* _What you need to do_
(1) According to the review of the 1948 film Hamlet below, how many of Laurence Olivier's films were based on works by Shakespeare?
(2) Continue the review of the 1948 film Hamlet from the point where it stops.
— start of Document —
Saturday, September 26, 2015

Stubs – Hamlet

Hamlet (1948) Starring: Laurence Olivier, Basil Sydney, Eileen Herlie, Jean Simmons, Stanley Holloway. Screenplay by Laurence Olivier. Based on the play Hamlet by William Shakespeare (London, 1601, published 1603). Directed by Laurence Olivier. Produced by Laurence Olivier.  Run Time: 155 minutes. U.K.  Black and White. Drama, Tragedy

There are several well-known film adaptations of William Shakespeare’s plays, but perhaps none won bigger acclaim than Laurence Olivier’s Hamlet (1948). Perhaps no actor in film history is closer associated with Shakespeare than Olivier. He appeared in a little over fifty films during his career, six of which were films based on the works of the Bard. Prior to Hamlet, Olivier had starred in As You Like It (1936) and Henry V (1944), the latter which he also produced and directed. For that film, he would receive Academy nominations for Best Actor and Best Picture, neither of which he would win, but he did receive a Special Award "for his outstanding achievement as actor, producer and director in bringing Henry V to the screen."
— end of Document —
— start of Entries provided —
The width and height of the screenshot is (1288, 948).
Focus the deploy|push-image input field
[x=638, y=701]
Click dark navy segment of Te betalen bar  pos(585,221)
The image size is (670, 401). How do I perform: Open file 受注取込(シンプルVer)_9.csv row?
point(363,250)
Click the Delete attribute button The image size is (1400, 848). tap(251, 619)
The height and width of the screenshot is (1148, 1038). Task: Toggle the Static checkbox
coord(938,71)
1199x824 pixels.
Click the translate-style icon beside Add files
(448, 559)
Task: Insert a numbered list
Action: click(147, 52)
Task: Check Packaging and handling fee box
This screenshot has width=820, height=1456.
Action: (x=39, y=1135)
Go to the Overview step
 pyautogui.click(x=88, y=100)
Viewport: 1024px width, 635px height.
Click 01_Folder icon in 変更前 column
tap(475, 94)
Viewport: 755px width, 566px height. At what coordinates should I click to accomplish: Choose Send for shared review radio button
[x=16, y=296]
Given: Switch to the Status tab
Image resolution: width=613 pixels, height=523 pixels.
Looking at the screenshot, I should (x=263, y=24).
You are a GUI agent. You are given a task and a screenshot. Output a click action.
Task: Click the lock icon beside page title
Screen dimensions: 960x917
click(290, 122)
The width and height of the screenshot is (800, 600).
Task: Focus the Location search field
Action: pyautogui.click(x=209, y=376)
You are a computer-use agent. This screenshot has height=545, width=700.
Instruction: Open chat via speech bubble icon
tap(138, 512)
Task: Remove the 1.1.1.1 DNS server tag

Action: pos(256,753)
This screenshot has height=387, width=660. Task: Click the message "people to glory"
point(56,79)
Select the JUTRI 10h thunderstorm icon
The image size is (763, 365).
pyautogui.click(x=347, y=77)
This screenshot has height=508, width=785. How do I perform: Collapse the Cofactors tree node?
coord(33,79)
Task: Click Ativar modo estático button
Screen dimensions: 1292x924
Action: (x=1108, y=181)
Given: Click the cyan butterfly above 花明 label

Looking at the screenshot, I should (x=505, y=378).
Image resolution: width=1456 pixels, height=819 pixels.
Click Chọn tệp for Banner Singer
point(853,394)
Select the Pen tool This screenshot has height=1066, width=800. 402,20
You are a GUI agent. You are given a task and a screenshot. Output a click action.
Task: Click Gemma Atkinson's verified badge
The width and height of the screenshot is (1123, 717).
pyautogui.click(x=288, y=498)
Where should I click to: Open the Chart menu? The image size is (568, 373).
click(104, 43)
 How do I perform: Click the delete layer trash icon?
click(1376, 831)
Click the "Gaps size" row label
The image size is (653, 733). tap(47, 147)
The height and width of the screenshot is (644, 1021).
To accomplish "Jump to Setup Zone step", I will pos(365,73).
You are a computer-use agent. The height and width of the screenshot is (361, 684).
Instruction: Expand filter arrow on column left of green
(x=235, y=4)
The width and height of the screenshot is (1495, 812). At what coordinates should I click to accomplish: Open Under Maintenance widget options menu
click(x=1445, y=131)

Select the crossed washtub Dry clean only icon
— end of Entries provided —
* _Results in order_
(1) Six of his films were based on Shakespeare's works.

(2)
Following that triumph, Olivier returned to the stage and did not make another movie until he made Hamlet. Olivier adapted Shakespeare’s play, eliminating nearly half of the dialogue, three main characters from the play: Fortinbras, Rosencrantz and Guildenstern and removing most of its political elements. Instead Olivier concentrated on the psychological and Oedipal aspects of the work.

The film opens on the battlements of Elsinore, where sentry Bernardo (Esmond Knight) relieves Francisco (John Laurie) of his watch. Bernardo asks him if he has seen anything. Another sentry, Marcellus (Anthony Quayle), arrives with Horatio (Norman Wooland), Prince Hamlet's friend. Twice previously, Marcellus has seen an apparition, but Horatio is skeptical. Suddenly, the three see the Ghost, and even though Horatio demands that it speak, the ghost vanishes then, without a word.

Inside the castle, there is a celebration in progress for the marriage of Gertrude (Eileen Herlie) and King Claudius (Basil Sydney). Everyone seems to be having a good time, with the exception of Prince Hamlet (Laurence Olivier). Something seems rotten to Hamlet about the circumstances; his father,the old King Hamlet has only been dead for a month, apparently killed by a snakebite, and his mother is already married to his Uncle.  

Hamlet (Laurence Olivier) with his mother, Gertrude (Eileen Herlie) and King
Claudius (Basil Sydney) at a celebration in honor of their marriage.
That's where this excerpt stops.